### Supplied material
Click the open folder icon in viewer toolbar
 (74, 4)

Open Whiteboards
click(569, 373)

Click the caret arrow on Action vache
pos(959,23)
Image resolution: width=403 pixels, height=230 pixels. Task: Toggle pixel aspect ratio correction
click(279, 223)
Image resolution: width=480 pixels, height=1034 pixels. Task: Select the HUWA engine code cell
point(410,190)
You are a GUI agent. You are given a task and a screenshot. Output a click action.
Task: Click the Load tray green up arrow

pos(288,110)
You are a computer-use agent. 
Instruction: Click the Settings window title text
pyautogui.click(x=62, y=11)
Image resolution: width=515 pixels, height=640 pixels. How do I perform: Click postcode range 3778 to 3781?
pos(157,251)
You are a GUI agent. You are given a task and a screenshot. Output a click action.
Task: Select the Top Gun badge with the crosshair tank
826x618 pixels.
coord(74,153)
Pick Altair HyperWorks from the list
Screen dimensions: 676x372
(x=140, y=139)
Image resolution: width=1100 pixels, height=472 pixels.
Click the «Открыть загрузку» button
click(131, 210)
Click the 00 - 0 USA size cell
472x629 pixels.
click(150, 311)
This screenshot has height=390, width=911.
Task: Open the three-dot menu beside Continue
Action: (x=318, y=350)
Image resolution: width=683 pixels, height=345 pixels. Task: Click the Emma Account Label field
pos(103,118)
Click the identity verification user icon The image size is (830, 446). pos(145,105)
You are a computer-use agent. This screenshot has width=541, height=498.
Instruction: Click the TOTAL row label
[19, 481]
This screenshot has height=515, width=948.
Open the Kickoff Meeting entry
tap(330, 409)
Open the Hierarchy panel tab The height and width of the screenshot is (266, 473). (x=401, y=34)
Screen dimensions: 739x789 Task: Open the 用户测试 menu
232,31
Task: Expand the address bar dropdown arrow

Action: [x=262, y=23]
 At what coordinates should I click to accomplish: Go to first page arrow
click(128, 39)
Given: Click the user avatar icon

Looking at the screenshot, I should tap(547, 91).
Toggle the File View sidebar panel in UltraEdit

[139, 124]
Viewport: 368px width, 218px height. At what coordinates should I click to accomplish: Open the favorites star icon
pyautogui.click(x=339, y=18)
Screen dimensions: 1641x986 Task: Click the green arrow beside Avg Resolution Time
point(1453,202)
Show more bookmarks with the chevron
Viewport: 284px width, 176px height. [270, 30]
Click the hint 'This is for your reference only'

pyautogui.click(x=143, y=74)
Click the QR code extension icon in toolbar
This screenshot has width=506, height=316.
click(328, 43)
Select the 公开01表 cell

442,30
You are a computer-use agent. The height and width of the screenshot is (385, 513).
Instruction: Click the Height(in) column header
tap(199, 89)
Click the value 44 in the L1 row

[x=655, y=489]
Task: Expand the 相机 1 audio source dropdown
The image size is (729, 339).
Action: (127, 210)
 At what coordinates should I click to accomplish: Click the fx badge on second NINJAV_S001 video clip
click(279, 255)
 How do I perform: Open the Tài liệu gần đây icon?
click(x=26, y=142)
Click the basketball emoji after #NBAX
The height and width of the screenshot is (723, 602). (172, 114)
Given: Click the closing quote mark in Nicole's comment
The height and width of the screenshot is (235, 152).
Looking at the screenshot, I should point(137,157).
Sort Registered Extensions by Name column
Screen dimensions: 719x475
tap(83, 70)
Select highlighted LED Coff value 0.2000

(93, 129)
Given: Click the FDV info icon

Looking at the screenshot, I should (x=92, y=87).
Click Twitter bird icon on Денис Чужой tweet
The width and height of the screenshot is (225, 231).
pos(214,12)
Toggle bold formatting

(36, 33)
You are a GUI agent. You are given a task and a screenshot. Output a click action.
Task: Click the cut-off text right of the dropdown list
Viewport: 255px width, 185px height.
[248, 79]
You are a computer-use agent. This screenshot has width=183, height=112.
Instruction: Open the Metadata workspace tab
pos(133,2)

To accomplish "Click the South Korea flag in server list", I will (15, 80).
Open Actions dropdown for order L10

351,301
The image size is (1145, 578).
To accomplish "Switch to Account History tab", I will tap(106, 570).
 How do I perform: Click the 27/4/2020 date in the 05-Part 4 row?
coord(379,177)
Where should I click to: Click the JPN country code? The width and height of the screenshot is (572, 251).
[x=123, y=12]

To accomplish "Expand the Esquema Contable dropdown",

### Work instructions
Your answer should be the data above, retyped exactly.

### Finished exercise
Click the open folder icon in viewer toolbar
 (74, 4)

Open Whiteboards
click(569, 373)

Click the caret arrow on Action vache
pos(959,23)
Image resolution: width=403 pixels, height=230 pixels. Task: Toggle pixel aspect ratio correction
click(279, 223)
Image resolution: width=480 pixels, height=1034 pixels. Task: Select the HUWA engine code cell
point(410,190)
You are a GUI agent. You are given a task and a screenshot. Output a click action.
Task: Click the Load tray green up arrow

pos(288,110)
You are a computer-use agent. 
Instruction: Click the Settings window title text
pyautogui.click(x=62, y=11)
Image resolution: width=515 pixels, height=640 pixels. How do I perform: Click postcode range 3778 to 3781?
pos(157,251)
You are a GUI agent. You are given a task and a screenshot. Output a click action.
Task: Select the Top Gun badge with the crosshair tank
826x618 pixels.
coord(74,153)
Pick Altair HyperWorks from the list
Screen dimensions: 676x372
(x=140, y=139)
Image resolution: width=1100 pixels, height=472 pixels.
Click the «Открыть загрузку» button
click(131, 210)
Click the 00 - 0 USA size cell
472x629 pixels.
click(150, 311)
This screenshot has height=390, width=911.
Task: Open the three-dot menu beside Continue
Action: (x=318, y=350)
Image resolution: width=683 pixels, height=345 pixels. Task: Click the Emma Account Label field
pos(103,118)
Click the identity verification user icon The image size is (830, 446). pos(145,105)
You are a computer-use agent. This screenshot has width=541, height=498.
Instruction: Click the TOTAL row label
[19, 481]
This screenshot has height=515, width=948.
Open the Kickoff Meeting entry
tap(330, 409)
Open the Hierarchy panel tab The height and width of the screenshot is (266, 473). (x=401, y=34)
Screen dimensions: 739x789 Task: Open the 用户测试 menu
232,31
Task: Expand the address bar dropdown arrow

Action: [x=262, y=23]
 At what coordinates should I click to accomplish: Go to first page arrow
click(128, 39)
Given: Click the user avatar icon

Looking at the screenshot, I should tap(547, 91).
Toggle the File View sidebar panel in UltraEdit

[139, 124]
Viewport: 368px width, 218px height. At what coordinates should I click to accomplish: Open the favorites star icon
pyautogui.click(x=339, y=18)
Screen dimensions: 1641x986 Task: Click the green arrow beside Avg Resolution Time
point(1453,202)
Show more bookmarks with the chevron
Viewport: 284px width, 176px height. [270, 30]
Click the hint 'This is for your reference only'

pyautogui.click(x=143, y=74)
Click the QR code extension icon in toolbar
This screenshot has width=506, height=316.
click(328, 43)
Select the 公开01表 cell

442,30
You are a computer-use agent. The height and width of the screenshot is (385, 513).
Instruction: Click the Height(in) column header
tap(199, 89)
Click the value 44 in the L1 row

[x=655, y=489]
Task: Expand the 相机 1 audio source dropdown
The image size is (729, 339).
Action: (127, 210)
 At what coordinates should I click to accomplish: Click the fx badge on second NINJAV_S001 video clip
click(279, 255)
 How do I perform: Open the Tài liệu gần đây icon?
click(x=26, y=142)
Click the basketball emoji after #NBAX
The height and width of the screenshot is (723, 602). (172, 114)
Given: Click the closing quote mark in Nicole's comment
The height and width of the screenshot is (235, 152).
Looking at the screenshot, I should point(137,157).
Sort Registered Extensions by Name column
Screen dimensions: 719x475
tap(83, 70)
Select highlighted LED Coff value 0.2000

(93, 129)
Given: Click the FDV info icon

Looking at the screenshot, I should (x=92, y=87).
Click Twitter bird icon on Денис Чужой tweet
The width and height of the screenshot is (225, 231).
pos(214,12)
Toggle bold formatting

(36, 33)
You are a GUI agent. You are given a task and a screenshot. Output a click action.
Task: Click the cut-off text right of the dropdown list
Viewport: 255px width, 185px height.
[248, 79]
You are a computer-use agent. This screenshot has width=183, height=112.
Instruction: Open the Metadata workspace tab
pos(133,2)

To accomplish "Click the South Korea flag in server list", I will (15, 80).
Open Actions dropdown for order L10

351,301
The image size is (1145, 578).
To accomplish "Switch to Account History tab", I will tap(106, 570).
 How do I perform: Click the 27/4/2020 date in the 05-Part 4 row?
coord(379,177)
Where should I click to: Click the JPN country code? The width and height of the screenshot is (572, 251).
[x=123, y=12]

To accomplish "Expand the Esquema Contable dropdown",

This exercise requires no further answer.